**TASK REQUIREMENTS**
For each line in the records that contains "will", make a copy.

[Collected data]
⟨

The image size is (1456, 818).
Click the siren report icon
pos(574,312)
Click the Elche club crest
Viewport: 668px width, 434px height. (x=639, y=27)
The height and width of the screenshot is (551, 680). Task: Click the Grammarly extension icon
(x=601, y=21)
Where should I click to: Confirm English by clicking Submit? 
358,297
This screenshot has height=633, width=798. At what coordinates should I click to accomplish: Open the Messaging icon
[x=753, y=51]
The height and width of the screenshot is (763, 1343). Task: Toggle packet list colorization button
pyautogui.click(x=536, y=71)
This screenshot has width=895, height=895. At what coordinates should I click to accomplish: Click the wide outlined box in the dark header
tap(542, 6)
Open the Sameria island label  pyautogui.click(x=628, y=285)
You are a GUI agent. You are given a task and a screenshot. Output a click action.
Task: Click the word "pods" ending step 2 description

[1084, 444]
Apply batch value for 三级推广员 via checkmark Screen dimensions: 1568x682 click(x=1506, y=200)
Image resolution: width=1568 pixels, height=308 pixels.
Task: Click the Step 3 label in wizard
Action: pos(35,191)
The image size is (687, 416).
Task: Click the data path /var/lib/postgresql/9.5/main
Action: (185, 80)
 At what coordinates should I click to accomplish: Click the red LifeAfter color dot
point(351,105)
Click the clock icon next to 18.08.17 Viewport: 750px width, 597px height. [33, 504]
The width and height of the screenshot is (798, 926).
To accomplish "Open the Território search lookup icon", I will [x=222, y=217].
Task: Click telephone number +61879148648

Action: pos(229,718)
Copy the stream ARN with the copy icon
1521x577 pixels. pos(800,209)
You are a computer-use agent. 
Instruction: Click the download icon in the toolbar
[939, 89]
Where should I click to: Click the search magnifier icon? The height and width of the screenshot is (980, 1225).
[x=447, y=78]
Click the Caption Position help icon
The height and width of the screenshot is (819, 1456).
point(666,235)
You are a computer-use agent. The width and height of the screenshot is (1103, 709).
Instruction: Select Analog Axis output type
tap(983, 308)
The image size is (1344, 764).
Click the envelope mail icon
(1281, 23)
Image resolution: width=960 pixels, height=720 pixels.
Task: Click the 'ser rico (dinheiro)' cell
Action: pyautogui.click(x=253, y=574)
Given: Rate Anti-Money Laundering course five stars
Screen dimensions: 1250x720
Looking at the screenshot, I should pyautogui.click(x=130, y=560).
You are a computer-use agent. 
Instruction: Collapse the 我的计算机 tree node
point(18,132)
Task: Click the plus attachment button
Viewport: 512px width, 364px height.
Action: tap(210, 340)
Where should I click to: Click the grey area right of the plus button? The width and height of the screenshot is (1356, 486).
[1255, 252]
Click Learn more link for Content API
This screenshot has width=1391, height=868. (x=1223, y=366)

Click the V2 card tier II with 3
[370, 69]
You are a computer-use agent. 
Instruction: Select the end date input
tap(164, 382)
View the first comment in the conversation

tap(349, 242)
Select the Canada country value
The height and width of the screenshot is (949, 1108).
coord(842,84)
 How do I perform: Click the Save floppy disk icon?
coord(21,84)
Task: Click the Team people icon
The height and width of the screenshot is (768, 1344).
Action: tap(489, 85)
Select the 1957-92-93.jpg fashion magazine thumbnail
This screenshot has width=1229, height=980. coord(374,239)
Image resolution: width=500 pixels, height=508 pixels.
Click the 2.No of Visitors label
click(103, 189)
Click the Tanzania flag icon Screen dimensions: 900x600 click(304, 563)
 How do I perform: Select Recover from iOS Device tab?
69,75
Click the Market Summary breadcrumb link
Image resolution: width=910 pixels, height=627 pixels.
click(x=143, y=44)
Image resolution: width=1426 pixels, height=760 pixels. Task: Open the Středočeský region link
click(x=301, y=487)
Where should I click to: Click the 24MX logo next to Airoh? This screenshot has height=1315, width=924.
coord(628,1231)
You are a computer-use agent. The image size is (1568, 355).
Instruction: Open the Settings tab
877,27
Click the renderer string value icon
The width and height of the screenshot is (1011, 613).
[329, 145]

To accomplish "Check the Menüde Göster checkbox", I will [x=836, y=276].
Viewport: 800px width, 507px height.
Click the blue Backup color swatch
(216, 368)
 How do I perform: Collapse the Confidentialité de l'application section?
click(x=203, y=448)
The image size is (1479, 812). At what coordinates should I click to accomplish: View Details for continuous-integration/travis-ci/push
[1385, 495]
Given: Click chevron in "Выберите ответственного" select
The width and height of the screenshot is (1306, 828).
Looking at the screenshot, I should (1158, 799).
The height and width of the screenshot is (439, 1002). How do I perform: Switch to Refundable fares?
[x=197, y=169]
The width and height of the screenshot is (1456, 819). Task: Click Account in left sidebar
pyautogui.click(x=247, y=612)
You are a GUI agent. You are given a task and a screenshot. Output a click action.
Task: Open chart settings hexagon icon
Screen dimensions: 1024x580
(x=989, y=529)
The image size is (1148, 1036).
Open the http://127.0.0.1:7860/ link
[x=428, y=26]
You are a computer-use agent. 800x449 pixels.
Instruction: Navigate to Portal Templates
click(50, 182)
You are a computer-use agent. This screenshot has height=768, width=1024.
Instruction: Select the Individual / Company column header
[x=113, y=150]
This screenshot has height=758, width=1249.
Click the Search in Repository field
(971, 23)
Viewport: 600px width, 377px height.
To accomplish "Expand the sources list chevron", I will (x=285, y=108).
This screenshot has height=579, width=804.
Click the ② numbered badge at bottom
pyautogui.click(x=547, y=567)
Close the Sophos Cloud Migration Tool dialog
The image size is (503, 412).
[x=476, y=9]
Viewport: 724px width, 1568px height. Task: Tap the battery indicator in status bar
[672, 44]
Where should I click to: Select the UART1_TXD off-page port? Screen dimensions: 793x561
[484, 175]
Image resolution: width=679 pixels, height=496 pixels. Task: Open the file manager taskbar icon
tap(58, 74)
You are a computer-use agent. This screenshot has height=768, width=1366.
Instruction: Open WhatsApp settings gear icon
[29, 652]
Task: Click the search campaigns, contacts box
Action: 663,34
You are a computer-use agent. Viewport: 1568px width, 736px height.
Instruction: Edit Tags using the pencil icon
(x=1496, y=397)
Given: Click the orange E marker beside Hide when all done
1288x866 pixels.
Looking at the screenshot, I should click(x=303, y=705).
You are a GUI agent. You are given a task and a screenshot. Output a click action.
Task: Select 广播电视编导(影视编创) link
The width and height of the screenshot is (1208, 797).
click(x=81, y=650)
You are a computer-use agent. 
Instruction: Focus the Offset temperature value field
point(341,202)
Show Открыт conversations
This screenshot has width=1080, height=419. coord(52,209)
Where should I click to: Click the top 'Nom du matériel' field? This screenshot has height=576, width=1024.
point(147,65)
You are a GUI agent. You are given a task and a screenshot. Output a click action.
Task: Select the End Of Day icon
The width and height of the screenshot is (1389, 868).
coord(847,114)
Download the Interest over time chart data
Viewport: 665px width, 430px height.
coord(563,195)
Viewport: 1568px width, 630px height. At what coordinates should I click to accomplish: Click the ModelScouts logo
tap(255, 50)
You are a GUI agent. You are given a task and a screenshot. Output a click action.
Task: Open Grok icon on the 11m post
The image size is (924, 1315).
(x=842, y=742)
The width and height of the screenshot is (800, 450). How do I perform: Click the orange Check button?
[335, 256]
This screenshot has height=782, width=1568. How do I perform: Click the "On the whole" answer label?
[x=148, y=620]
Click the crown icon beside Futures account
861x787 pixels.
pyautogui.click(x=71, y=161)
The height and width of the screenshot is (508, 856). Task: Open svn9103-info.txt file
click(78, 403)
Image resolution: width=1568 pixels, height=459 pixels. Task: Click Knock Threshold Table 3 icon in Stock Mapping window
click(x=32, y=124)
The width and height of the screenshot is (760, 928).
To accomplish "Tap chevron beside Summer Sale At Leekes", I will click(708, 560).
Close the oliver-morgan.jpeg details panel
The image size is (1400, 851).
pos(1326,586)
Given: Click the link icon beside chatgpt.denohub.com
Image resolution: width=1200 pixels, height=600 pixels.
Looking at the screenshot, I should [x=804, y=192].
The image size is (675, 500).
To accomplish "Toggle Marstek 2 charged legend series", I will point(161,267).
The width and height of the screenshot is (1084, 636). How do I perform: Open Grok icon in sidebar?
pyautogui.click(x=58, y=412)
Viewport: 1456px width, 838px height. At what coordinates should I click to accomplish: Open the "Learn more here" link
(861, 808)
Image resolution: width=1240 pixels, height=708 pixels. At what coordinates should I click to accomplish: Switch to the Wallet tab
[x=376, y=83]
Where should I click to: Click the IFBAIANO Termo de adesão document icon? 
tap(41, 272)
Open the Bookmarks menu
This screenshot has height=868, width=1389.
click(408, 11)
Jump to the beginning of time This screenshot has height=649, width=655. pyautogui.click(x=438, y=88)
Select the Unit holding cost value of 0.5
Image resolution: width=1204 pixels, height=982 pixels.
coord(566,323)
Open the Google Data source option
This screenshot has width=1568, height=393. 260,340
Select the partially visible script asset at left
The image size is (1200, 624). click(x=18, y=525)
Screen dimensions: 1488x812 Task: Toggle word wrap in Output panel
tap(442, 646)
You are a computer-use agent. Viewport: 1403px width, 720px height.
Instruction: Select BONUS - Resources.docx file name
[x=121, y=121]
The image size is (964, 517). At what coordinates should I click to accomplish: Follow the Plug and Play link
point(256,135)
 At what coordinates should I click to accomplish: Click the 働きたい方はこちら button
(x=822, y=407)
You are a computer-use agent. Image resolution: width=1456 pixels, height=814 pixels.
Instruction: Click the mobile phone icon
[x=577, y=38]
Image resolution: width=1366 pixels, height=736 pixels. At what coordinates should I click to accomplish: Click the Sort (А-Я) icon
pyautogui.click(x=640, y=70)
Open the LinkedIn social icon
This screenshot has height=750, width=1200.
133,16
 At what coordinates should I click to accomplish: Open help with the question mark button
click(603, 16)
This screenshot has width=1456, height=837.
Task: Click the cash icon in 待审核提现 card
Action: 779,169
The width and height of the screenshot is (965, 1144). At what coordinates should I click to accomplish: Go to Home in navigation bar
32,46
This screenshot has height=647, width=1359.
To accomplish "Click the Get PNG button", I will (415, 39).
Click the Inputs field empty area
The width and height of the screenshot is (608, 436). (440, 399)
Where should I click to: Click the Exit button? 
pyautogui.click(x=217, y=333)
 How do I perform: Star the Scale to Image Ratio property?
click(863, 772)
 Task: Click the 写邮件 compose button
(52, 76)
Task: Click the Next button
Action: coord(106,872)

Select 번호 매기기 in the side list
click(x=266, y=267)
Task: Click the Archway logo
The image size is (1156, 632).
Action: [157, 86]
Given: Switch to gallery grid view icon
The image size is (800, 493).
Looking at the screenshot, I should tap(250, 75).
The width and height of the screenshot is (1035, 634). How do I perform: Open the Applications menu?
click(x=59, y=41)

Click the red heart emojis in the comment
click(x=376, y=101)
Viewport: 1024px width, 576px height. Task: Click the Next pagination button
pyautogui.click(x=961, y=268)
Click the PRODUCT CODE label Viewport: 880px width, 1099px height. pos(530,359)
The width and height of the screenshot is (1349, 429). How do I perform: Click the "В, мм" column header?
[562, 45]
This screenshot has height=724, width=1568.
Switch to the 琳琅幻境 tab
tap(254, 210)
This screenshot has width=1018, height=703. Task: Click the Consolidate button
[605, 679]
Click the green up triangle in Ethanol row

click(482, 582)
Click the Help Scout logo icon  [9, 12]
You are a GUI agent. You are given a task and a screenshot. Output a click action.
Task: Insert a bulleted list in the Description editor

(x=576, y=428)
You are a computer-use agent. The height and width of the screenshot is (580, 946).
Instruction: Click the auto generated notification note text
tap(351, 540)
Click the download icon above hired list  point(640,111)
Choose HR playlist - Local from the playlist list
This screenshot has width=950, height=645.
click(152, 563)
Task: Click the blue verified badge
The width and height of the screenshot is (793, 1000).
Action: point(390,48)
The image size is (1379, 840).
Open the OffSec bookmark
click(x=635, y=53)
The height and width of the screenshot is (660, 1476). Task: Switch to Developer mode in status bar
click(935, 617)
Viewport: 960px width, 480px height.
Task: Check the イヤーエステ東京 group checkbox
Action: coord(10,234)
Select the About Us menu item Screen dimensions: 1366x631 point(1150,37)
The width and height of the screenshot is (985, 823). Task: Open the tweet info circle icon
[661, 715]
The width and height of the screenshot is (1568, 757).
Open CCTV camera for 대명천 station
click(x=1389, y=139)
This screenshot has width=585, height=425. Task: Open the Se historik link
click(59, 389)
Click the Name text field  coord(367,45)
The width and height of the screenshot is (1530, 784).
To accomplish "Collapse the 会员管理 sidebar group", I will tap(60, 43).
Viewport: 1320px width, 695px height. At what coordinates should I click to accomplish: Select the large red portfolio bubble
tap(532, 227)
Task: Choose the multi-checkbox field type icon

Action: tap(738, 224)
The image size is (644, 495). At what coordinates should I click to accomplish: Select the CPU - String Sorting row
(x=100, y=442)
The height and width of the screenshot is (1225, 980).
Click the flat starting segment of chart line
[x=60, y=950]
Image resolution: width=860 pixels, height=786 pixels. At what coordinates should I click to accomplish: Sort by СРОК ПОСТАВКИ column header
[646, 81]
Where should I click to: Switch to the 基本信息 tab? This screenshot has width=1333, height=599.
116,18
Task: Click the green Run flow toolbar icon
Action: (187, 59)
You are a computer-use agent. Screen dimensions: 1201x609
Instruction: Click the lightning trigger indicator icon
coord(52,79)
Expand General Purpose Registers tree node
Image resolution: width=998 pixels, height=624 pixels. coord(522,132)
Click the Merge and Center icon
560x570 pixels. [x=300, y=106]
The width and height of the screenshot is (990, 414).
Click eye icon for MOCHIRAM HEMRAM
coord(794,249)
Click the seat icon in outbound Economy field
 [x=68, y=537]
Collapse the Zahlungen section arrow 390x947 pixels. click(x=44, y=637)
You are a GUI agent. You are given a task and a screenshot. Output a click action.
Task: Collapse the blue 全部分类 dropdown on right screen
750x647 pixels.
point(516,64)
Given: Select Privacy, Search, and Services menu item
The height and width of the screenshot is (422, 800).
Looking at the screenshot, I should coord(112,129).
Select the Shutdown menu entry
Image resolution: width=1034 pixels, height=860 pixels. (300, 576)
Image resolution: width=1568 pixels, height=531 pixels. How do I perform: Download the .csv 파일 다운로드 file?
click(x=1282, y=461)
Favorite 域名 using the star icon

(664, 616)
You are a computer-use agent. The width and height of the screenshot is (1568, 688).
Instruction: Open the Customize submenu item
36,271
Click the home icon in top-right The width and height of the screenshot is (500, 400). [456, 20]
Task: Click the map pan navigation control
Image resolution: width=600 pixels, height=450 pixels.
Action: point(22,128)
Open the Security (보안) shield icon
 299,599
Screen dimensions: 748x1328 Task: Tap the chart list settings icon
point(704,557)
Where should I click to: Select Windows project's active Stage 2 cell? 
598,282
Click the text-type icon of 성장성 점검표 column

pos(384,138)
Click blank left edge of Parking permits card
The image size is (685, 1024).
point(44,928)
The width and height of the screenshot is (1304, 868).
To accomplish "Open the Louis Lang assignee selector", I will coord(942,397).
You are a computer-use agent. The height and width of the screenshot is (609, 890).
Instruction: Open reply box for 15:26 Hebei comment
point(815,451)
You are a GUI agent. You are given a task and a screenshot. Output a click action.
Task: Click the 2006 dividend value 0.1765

⟩

**RESPONSE AREA**
To accomplish "Open the Território search lookup icon", I will [x=222, y=217].
To accomplish "Check the Menüde Göster checkbox", I will [x=836, y=276].
To accomplish "Expand the sources list chevron", I will (x=285, y=108).
To accomplish "Tap chevron beside Summer Sale At Leekes", I will click(708, 560).
To accomplish "Toggle Marstek 2 charged legend series", I will point(161,267).
To accomplish "Click the Get PNG button", I will (415, 39).
To accomplish "Collapse the 会员管理 sidebar group", I will tap(60, 43).
To accomplish "Open the Louis Lang assignee selector", I will coord(942,397).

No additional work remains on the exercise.